Knowing when a piece of equipment is going to fail (predictive maintenance) is much more difficult than making it last long (proactive maintenance). Even more complex is root cause analysis (RCA) which is performed postmortem, like an autopsy. Still, reliability professionals are increasingly stressing the importance of performing RCAs following all failures of critical machinery. As odd as it sounds, it is more productive to study failures than successes. After all, an apparent success may actually be a failure in disguise; more like a problem waiting to happen. Studying failures teaches us insightful lessons in developing predictive and proactive maintenance strategy.


Figure 1. Suspect Lineup

Root cause failure analysis is a process of working backward through a sequence of events or steps that led to functional failure of the machine. This process is often referred to as “Asking the Repetitive Why” or “the Five Whys”. The first “why” is intended to reveal the obvious and more immediate cause, sometimes referred to as the direct cause. This is the suspect that first, and most often, bears the blame. However, by continuing the series of questions, one can often expose hidden causes that include contributing causes (partners in crime) and intermediate causal agents. With a little luck, your interrogation will lead you to the root cause. Keep in mind there may be multiple root causes.
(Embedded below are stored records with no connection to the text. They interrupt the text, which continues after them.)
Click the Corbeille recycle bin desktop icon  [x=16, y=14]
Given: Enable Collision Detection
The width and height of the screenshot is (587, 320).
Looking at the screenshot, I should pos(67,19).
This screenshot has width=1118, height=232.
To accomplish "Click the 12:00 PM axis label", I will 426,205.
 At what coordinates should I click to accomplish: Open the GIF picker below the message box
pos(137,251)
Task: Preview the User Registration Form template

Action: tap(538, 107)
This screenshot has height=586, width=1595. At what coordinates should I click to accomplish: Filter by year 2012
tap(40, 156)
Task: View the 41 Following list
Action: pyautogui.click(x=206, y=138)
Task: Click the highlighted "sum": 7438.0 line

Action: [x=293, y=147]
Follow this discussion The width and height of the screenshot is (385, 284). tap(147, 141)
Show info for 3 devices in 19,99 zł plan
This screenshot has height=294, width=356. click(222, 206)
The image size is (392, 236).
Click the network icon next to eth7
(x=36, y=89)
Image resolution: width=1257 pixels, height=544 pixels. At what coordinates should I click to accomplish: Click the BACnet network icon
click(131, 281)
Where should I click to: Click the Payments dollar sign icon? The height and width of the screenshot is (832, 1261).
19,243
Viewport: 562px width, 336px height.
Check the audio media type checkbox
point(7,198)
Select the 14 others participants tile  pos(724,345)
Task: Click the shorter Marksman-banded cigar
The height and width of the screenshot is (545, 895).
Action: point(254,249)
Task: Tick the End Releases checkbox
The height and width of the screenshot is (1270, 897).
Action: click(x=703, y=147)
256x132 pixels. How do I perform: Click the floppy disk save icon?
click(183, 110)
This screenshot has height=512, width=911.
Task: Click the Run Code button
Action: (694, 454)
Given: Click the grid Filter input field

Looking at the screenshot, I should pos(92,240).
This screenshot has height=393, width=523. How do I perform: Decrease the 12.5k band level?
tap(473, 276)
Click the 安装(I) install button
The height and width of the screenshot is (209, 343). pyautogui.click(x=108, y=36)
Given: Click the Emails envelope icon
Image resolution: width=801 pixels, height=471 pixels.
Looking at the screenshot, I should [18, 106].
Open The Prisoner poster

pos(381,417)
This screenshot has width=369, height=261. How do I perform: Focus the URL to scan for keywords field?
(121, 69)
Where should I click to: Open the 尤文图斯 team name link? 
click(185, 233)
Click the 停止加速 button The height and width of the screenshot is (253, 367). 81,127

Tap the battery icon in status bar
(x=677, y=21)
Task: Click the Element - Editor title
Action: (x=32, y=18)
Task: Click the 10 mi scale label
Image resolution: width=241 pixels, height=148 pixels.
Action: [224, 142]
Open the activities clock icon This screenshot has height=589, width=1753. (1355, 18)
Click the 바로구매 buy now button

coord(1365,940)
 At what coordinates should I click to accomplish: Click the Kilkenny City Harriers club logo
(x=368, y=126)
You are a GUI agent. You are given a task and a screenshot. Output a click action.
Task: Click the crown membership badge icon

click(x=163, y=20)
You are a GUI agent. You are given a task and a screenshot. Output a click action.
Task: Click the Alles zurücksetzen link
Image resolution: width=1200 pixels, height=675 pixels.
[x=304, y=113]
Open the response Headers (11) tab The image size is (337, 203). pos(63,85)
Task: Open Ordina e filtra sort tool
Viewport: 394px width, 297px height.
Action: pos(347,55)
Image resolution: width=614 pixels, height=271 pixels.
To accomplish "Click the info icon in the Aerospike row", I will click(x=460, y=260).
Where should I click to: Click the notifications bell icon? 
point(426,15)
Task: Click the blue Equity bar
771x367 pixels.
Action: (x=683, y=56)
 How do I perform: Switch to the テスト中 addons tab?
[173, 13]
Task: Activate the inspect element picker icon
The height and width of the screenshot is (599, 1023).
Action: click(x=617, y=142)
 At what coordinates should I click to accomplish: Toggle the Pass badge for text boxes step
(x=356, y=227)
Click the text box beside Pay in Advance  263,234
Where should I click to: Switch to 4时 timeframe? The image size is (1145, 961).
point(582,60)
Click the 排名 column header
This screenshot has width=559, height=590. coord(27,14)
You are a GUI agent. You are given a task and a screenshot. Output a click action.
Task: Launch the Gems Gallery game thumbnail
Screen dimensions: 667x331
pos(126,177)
Fishbone diagrams (also known as Ishikawa diagrams) are designed to guide a process of elimination from an evolving list of possible causes that answer repetitive “why” queries. To be successful, one needs not only the knowledge to identify all the possible causes, but also the savvy to eliminate the right ones from consideration. If you are a skillful forensic pathologist, for instance, you might be good at figuring out whether the subject died by poison or by natural causes and which poison or natural cause actually occurred. For the rest of us who do not perform autopsies for a living, figuring out the cause of death would be pretty much “mission impossible”.

Many machine and lubricant failures are equally complex, enough so to confound even the most sophisticated failure investigator. I’ve seen RCAs heading wildly down wrong pathways or scrawny fishbone diagrams with all bones leading to dead ends. To help avoid such problems, the RCA process should be aided, where possible, by researching the histories of similar failures, deploying the use of faults trees and by following published troubleshooting guides. Better yet, consider hiring a machinery forensic pathologist.

Why the Bearing Failed
Some things are best illustrated by example: A bearing failed on a turbine generator train due to lubricant starvation (direct cause) from deposits that plugged the orifices through which the oil flows. In a postmortem study, the oil analysis lab found that the lubricant had oxidized leading to the deposit formation. The lubricant supplier was blamed for allegedly delivering a defective or poor-quality product. The actual sequence of events is discussed in the following list (see also the Sequence of Events chart in Figure 2):


Figure 2. Sequence of Events

  1. Reacting to a directive by the company’s CEO to quickly improve financial performance, plant management took many cost-reduction measures, including the purchase of economy-grade turbine oil and filters. Additionally, oil analysis was extended from monthly to semiannual samples. The company also suspended all training for maintenance personnel.

  2. The cheap filters allowed a high population of environmental particles to build up in the circulating oil system.

  3. Wear, caused by the dirty oil, produced an increasing concentration of metal debris as well. The poor capture-efficiency of the filters allowed the metal particles to stay unchecked, causing even more wear.

  4. The particle contamination led to seal damage and leakage, permitting the ingress of steam which later emulsified in the oil. The emulsification was further aided by the presence of the particles in the oil (polar emulsifying agents).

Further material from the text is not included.